### PROBLEM DESCRIPTION
Find all lines below containing the string "Haberleri" and return them.

Records contained in a dataset
Segment Open

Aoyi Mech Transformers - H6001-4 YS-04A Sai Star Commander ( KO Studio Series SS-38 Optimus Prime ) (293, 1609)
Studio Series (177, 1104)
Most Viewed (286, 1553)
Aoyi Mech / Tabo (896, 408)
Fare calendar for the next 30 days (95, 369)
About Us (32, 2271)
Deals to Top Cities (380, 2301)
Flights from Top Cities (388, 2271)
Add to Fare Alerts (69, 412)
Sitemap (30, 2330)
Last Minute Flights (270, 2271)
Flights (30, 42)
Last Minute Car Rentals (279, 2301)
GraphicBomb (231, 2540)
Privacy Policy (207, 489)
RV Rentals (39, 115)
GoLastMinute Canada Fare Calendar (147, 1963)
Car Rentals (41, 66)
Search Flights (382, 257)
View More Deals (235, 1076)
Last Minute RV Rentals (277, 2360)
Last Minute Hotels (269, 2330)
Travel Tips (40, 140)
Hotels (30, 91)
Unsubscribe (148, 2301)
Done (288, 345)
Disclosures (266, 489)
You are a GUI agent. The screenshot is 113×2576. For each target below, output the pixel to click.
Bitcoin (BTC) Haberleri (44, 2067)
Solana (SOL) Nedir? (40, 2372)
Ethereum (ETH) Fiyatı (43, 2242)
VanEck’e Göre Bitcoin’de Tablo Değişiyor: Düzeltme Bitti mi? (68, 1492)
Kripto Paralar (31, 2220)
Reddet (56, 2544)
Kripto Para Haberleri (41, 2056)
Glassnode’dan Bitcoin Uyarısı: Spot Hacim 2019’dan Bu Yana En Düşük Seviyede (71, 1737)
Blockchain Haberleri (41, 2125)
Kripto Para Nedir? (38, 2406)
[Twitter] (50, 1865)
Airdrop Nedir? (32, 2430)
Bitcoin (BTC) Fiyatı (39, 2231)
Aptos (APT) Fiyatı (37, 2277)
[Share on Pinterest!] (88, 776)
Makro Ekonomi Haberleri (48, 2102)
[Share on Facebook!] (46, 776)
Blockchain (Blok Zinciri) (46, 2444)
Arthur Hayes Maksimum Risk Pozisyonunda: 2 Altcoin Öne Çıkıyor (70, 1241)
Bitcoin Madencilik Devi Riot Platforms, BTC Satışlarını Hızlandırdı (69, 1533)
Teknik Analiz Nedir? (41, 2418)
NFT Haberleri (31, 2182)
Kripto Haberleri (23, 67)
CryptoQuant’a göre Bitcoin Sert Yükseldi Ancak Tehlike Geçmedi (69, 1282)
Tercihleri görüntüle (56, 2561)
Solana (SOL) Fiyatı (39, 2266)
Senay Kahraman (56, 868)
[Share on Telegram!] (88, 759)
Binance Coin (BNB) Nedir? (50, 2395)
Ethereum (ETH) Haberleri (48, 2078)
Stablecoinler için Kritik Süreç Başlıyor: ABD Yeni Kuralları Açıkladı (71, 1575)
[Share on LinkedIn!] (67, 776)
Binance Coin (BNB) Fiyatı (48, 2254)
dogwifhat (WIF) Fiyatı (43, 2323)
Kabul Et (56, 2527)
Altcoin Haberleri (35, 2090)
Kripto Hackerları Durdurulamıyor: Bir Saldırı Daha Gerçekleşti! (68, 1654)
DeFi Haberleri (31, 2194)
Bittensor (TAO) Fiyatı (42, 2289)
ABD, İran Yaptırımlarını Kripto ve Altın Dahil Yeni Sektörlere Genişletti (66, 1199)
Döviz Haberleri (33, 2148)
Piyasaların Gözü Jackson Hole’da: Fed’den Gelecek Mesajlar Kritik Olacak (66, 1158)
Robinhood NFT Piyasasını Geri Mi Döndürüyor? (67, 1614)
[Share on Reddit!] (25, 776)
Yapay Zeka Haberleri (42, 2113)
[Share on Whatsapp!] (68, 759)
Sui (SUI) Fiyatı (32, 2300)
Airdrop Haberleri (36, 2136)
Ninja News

Segment Closed

### SOLUTION FOR THIS TASK
Bitcoin (BTC) Haberleri (44, 2067)
Kripto Para Haberleri (41, 2056)
Blockchain Haberleri (41, 2125)
Makro Ekonomi Haberleri (48, 2102)
NFT Haberleri (31, 2182)
Kripto Haberleri (23, 67)
Ethereum (ETH) Haberleri (48, 2078)
Altcoin Haberleri (35, 2090)
DeFi Haberleri (31, 2194)
Döviz Haberleri (33, 2148)
Yapay Zeka Haberleri (42, 2113)
Airdrop Haberleri (36, 2136)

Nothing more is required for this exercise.